**Listing:**

****************************************

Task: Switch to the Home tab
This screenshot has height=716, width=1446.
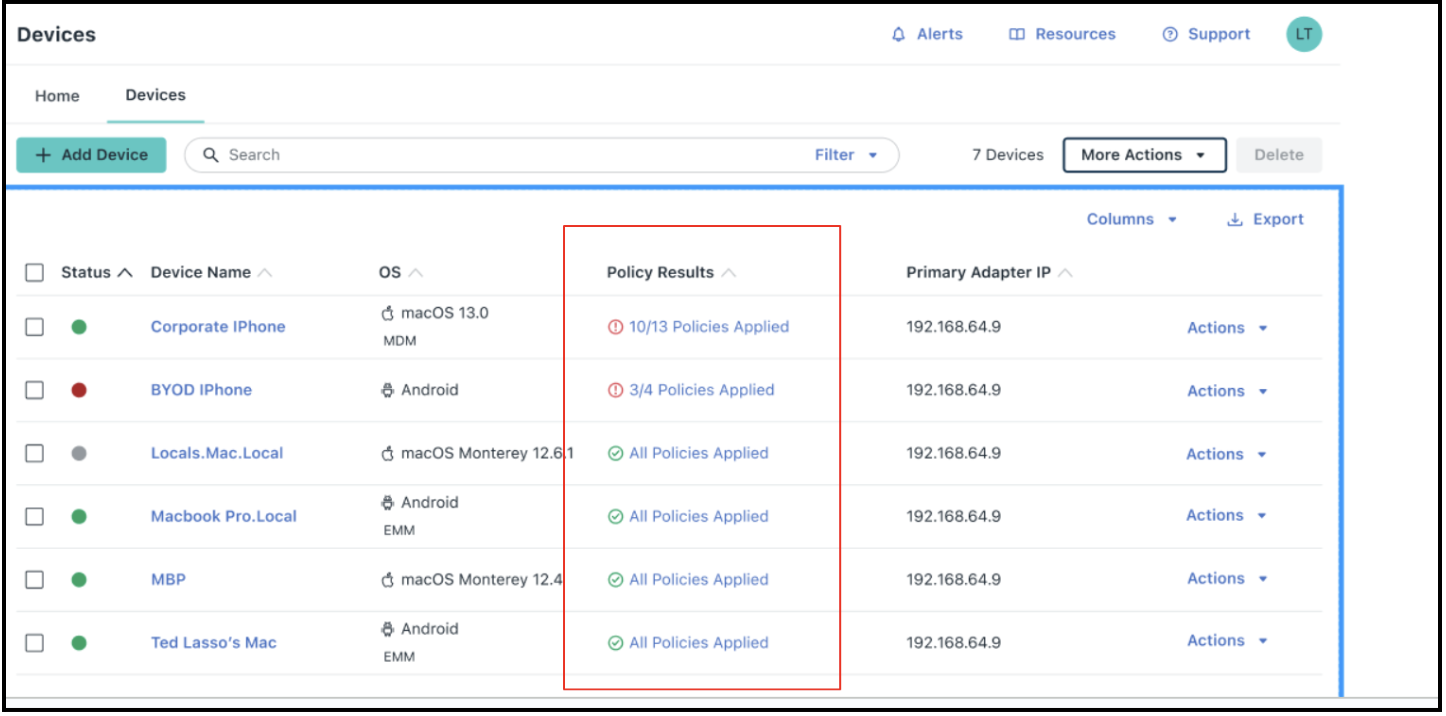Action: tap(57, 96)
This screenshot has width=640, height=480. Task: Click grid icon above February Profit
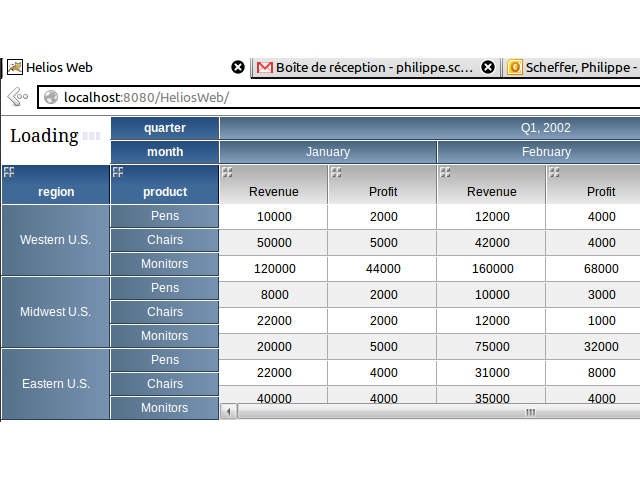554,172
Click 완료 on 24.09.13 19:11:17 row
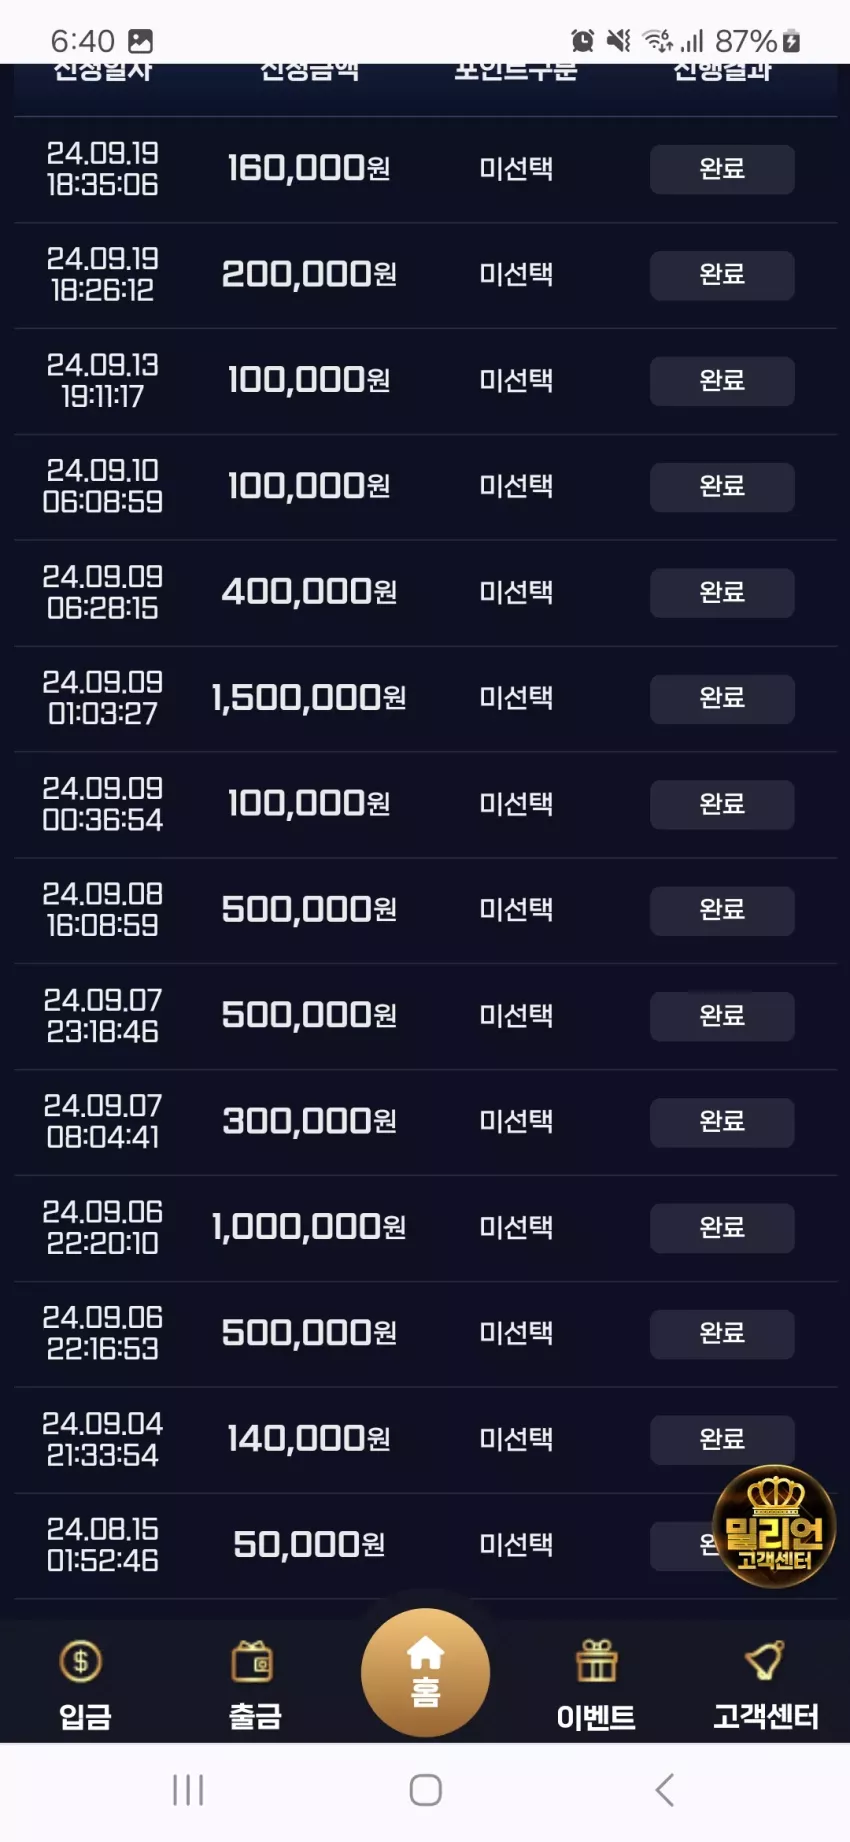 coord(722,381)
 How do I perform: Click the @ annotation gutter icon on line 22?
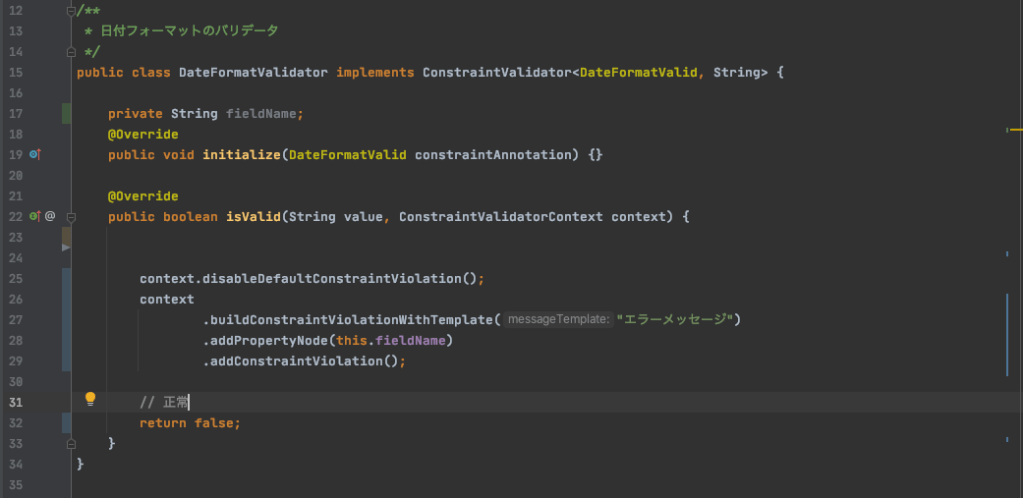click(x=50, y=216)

****************************************

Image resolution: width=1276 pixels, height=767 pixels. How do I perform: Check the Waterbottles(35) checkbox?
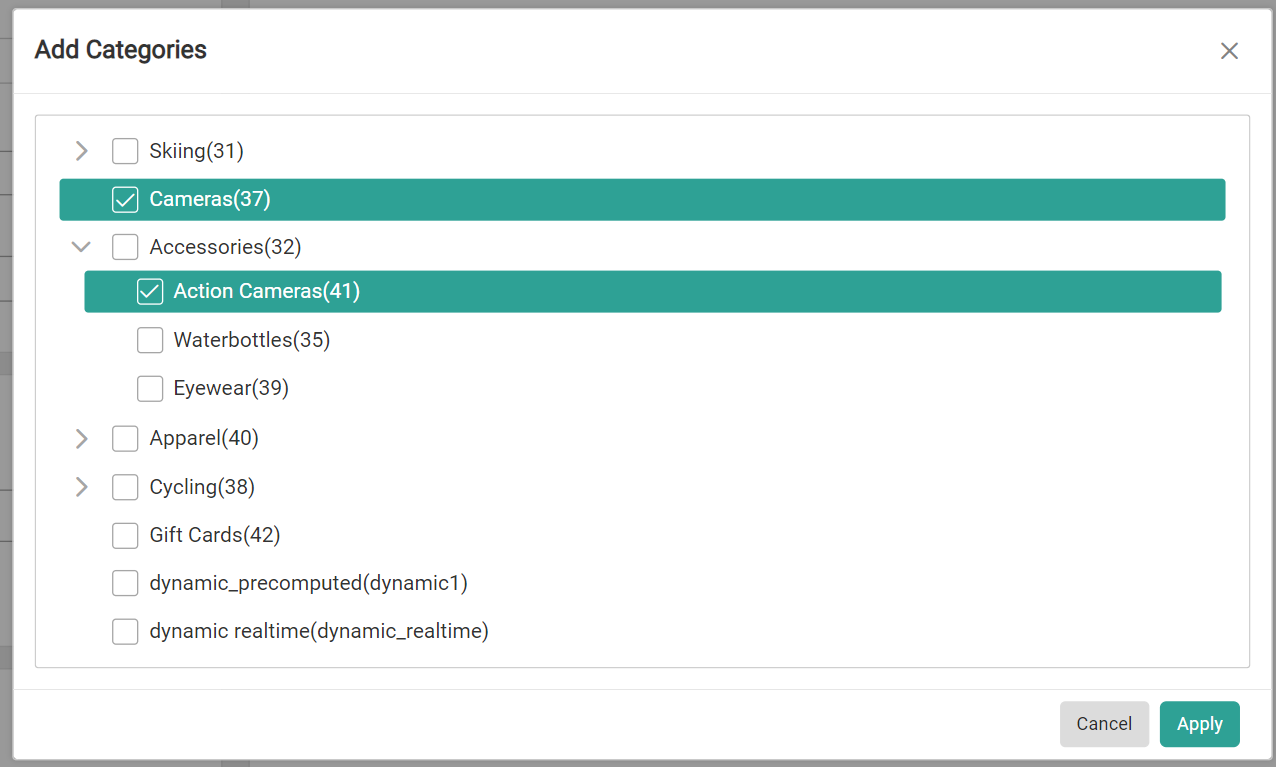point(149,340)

****************************************

**Given instruction:**
Can you set down, word for word, everything from the line containing "Task: Switch to the Home tab" down through the line containing "coord(722,381)", both lines included, while leaving the pictures out?

**The output:**
Task: Switch to the Home tab
This screenshot has height=716, width=1446.
Action: tap(57, 96)
This screenshot has width=640, height=480. Task: Click grid icon above February Profit
554,172
Click 완료 on 24.09.13 19:11:17 row
 coord(722,381)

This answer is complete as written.